The Market Institute Senior Fellow Norm Singleton has a new article in Real Clear Markets outlining why Congress needs to enforce oversight of the Federal Trade Commission after a string of disturbing actions and reports.
“Federal Trade Commission (FTC) Board Member Christine Wilson, the board’s lone Republican, recently announced her resignation in an op-ed for The Wall Stret Journal. Wilson is leaving the FTC in protest of the way FTC Chair Lina Khan, along with two other Democrats on the FTC board, are implementing her radical agenda.
According to Wilson, Khan has centralized power in her office, making it impossible for the FTC to be transparent about its activities. Khan is also not interested in listening to any criticism of her leadership.

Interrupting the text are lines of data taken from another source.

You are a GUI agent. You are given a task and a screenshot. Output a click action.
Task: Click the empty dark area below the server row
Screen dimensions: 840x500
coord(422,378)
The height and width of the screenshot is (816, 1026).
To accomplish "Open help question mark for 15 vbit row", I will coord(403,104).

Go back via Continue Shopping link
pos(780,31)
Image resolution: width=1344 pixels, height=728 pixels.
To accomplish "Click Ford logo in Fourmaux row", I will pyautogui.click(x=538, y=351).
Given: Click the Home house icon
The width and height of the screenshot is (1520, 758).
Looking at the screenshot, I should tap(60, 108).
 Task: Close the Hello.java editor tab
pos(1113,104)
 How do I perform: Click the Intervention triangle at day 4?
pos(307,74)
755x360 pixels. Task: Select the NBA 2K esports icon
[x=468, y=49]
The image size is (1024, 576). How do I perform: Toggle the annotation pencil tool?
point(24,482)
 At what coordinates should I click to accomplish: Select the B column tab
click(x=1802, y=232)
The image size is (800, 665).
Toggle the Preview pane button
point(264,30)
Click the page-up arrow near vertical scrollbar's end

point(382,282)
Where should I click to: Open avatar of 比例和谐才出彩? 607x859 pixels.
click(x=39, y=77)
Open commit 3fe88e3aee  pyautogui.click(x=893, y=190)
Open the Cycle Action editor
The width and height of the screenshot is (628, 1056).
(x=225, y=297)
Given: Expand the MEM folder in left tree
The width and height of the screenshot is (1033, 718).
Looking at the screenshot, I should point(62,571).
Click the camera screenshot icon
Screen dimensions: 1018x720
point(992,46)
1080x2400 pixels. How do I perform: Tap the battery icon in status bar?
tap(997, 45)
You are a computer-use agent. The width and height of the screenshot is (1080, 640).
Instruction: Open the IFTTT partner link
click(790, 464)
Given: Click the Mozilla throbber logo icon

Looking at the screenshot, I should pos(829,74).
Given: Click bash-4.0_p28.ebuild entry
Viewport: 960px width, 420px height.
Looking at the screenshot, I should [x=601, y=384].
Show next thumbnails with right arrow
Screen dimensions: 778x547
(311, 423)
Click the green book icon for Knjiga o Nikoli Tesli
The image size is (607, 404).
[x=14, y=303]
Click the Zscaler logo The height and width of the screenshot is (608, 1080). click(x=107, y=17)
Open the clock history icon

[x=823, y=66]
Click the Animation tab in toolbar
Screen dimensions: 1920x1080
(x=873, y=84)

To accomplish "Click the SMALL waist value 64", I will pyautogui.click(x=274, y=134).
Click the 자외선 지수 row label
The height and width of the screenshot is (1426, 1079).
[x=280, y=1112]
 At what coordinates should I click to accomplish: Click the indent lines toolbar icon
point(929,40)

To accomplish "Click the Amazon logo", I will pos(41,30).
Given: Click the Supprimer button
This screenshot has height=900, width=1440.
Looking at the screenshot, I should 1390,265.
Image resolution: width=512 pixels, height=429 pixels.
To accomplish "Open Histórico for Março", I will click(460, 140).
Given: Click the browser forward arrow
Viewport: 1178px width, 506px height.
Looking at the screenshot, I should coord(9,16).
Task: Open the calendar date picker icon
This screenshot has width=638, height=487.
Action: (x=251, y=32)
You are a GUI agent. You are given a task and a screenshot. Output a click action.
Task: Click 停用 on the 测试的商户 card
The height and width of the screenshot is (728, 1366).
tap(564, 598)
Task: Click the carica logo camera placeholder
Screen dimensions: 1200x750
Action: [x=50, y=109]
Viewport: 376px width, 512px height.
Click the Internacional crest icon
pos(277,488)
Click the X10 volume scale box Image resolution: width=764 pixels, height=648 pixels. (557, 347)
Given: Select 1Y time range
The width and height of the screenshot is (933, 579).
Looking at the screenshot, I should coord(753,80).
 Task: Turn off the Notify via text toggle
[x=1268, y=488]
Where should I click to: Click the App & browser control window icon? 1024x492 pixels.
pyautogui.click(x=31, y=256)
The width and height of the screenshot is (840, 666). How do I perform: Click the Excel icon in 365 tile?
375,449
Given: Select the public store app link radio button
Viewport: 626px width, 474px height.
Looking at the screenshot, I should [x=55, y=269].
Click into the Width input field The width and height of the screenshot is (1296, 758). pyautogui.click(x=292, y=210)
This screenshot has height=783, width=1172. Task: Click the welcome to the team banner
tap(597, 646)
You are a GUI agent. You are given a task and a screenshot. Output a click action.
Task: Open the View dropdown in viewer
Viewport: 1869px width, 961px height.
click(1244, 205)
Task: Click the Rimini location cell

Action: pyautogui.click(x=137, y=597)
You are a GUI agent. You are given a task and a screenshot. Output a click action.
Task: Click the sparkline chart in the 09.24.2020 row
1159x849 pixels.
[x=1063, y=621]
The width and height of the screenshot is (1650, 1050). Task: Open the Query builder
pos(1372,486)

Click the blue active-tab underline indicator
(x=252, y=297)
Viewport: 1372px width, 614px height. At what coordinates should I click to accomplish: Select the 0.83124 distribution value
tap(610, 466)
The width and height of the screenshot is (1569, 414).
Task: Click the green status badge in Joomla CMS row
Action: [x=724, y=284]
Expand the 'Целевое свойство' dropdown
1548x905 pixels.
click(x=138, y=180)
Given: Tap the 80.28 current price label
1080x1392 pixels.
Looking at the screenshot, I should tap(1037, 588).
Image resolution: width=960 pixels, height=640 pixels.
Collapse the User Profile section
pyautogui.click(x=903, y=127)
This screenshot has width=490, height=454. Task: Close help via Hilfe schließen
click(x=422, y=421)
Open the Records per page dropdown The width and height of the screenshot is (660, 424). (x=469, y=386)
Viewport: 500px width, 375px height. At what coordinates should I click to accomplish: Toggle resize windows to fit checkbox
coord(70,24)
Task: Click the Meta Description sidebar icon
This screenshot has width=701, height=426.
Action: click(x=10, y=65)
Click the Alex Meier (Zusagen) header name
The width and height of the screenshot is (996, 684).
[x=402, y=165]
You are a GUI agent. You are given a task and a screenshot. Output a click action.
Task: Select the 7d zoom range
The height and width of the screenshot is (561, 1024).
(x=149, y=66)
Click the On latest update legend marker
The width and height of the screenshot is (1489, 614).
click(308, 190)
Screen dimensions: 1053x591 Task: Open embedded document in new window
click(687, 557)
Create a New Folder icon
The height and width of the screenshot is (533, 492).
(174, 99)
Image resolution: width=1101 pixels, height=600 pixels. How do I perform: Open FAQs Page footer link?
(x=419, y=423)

Commissioner Wilson feels she has no other choice but to resign and blow the whistle on the Chair.
Khan became a progressive superstar while still in law school because of her law review article, Amazon’s Antitrust Paradox. The article argued that the government must change its approach to antitrust enforcement in order to counter the threat to our economy—and even our democracy—posed by the rise of big tech companies like Amazon. Khan went on to work as a congressional staffer, where she wrote a report for Congress arguing that Meta, the parent company of Facebook, What’s App, and Instagram, should be prohibited from making any further acquisitions since it is already “too big.”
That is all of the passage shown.